=== DIRECTION ===
Quote the lines of the records starting at the line that contains "The width and height of the screenshot is (250, 239)." and ending at the line that contains "Action: [1837, 1492]", with both of those lines included.

(Records from a pointing dataset)
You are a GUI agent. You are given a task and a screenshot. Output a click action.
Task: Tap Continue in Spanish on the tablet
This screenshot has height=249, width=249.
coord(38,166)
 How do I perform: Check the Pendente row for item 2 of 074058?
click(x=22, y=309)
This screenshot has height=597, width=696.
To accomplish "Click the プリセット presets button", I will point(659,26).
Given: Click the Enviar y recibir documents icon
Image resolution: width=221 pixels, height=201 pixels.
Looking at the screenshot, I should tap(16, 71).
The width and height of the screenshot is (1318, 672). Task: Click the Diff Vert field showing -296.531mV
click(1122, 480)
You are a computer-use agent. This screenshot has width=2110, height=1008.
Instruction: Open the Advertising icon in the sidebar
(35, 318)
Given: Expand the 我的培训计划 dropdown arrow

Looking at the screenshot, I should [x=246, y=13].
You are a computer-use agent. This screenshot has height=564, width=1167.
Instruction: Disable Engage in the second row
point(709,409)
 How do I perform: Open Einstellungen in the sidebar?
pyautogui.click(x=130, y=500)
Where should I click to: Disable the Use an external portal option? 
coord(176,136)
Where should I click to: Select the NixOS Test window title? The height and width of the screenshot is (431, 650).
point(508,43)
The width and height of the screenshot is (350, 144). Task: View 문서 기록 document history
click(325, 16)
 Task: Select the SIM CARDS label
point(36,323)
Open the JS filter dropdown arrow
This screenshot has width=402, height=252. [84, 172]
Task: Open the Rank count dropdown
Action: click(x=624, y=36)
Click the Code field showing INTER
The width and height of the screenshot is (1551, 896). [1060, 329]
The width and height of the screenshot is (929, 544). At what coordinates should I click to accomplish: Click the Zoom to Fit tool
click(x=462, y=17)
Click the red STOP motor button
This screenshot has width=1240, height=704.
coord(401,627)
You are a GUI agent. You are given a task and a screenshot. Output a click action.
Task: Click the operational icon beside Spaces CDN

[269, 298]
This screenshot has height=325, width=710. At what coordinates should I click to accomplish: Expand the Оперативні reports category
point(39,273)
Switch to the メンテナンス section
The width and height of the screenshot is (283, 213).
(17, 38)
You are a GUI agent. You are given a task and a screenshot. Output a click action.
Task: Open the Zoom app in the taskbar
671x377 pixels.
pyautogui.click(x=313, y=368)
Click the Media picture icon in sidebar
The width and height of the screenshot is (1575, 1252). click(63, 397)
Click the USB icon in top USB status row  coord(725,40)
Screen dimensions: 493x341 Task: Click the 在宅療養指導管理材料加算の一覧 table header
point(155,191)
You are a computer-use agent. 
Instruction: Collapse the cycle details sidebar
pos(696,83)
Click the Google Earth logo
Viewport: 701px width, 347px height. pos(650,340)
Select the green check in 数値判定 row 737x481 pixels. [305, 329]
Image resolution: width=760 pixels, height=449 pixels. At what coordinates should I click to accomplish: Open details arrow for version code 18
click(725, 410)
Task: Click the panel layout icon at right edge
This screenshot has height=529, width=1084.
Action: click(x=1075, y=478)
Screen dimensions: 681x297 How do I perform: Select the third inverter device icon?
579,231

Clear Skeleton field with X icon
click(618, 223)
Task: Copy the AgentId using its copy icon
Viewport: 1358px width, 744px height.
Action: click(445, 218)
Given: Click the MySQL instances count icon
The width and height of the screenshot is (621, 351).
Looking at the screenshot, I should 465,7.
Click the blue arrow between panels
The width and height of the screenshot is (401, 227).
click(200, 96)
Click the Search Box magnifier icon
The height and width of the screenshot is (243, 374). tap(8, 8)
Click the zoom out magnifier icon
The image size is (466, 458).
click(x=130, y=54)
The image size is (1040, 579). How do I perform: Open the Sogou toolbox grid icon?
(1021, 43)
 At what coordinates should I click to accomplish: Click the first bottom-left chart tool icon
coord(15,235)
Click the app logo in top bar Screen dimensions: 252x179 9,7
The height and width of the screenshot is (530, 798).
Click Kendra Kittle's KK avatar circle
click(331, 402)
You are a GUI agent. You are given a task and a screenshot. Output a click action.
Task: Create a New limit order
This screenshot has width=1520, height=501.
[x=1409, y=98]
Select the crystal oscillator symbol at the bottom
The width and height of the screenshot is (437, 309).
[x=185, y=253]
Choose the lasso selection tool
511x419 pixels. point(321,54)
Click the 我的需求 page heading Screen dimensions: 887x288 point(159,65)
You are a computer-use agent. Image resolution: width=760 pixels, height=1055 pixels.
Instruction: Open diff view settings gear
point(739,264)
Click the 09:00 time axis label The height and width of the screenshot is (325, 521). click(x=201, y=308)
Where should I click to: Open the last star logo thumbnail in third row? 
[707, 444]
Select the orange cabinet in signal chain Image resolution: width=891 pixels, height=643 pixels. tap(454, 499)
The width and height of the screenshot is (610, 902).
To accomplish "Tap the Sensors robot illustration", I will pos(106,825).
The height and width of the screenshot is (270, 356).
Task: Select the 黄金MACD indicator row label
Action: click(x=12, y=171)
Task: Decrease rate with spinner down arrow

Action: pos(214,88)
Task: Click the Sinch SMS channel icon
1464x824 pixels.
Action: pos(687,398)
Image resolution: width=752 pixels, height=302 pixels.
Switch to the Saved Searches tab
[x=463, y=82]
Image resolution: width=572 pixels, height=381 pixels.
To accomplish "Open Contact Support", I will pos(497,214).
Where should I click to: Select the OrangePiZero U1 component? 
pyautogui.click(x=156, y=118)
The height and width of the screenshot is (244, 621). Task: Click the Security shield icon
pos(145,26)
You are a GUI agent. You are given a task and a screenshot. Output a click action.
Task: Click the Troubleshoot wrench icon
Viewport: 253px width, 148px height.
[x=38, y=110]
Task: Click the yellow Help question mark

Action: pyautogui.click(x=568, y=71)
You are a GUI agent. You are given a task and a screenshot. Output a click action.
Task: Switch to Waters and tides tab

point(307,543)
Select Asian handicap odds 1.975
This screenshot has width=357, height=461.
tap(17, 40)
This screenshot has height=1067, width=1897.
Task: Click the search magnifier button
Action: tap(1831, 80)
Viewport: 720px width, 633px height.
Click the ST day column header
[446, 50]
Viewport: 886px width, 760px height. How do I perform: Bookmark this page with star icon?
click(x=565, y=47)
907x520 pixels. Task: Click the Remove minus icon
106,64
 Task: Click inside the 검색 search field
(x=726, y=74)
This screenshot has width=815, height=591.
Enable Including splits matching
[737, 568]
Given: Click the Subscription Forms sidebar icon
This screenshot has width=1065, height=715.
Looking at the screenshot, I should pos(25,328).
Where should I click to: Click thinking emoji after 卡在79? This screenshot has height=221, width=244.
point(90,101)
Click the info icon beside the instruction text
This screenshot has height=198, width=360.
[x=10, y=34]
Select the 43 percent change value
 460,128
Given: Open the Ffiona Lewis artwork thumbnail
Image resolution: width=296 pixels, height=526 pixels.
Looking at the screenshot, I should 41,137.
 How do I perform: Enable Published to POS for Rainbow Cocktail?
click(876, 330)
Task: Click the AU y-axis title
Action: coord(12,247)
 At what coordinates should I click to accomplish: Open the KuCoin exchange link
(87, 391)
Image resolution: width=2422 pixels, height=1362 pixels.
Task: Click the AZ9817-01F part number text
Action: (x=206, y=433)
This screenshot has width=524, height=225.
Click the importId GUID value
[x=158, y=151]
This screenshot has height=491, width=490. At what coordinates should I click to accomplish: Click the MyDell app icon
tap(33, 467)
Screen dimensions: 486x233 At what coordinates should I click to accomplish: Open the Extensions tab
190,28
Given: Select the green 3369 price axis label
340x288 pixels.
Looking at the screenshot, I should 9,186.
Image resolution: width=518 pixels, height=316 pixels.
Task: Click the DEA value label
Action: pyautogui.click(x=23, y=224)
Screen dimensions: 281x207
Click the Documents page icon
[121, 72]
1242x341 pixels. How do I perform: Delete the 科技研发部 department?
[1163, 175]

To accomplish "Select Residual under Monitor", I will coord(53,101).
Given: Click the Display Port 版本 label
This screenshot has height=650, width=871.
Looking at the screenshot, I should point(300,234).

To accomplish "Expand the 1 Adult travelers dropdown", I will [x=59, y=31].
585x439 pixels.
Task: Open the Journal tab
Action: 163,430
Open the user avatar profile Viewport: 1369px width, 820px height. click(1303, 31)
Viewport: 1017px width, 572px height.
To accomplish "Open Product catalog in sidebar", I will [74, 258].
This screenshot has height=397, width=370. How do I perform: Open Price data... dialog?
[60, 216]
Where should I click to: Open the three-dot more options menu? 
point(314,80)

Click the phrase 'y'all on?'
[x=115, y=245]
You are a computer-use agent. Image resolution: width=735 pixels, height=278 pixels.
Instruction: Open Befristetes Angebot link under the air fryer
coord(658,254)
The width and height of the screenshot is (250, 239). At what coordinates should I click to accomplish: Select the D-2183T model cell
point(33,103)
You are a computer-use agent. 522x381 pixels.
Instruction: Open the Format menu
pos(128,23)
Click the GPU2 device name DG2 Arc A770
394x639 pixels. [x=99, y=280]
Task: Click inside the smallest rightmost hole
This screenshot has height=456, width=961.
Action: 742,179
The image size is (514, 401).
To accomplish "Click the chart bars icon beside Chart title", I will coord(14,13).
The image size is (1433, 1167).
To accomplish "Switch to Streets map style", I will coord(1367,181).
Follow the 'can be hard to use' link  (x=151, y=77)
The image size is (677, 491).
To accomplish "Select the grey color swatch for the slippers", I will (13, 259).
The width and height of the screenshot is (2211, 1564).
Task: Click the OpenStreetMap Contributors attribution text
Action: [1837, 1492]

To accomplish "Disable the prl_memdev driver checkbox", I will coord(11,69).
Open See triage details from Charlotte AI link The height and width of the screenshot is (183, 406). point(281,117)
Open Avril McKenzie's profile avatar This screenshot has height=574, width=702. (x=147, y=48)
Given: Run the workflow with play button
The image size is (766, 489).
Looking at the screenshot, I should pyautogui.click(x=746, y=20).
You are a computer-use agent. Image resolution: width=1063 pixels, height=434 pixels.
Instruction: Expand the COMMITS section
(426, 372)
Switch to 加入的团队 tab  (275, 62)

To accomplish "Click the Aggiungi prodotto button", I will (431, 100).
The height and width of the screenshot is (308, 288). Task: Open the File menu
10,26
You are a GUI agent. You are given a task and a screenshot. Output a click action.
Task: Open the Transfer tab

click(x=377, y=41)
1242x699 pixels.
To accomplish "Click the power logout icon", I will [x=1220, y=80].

=== FULL OUTPUT ===
The width and height of the screenshot is (250, 239). At what coordinates should I click to accomplish: Select the D-2183T model cell
point(33,103)
You are a computer-use agent. 522x381 pixels.
Instruction: Open the Format menu
pos(128,23)
Click the GPU2 device name DG2 Arc A770
394x639 pixels. [x=99, y=280]
Task: Click inside the smallest rightmost hole
This screenshot has height=456, width=961.
Action: 742,179
The image size is (514, 401).
To accomplish "Click the chart bars icon beside Chart title", I will coord(14,13).
The image size is (1433, 1167).
To accomplish "Switch to Streets map style", I will coord(1367,181).
Follow the 'can be hard to use' link  (x=151, y=77)
The image size is (677, 491).
To accomplish "Select the grey color swatch for the slippers", I will (13, 259).
The width and height of the screenshot is (2211, 1564).
Task: Click the OpenStreetMap Contributors attribution text
Action: [1837, 1492]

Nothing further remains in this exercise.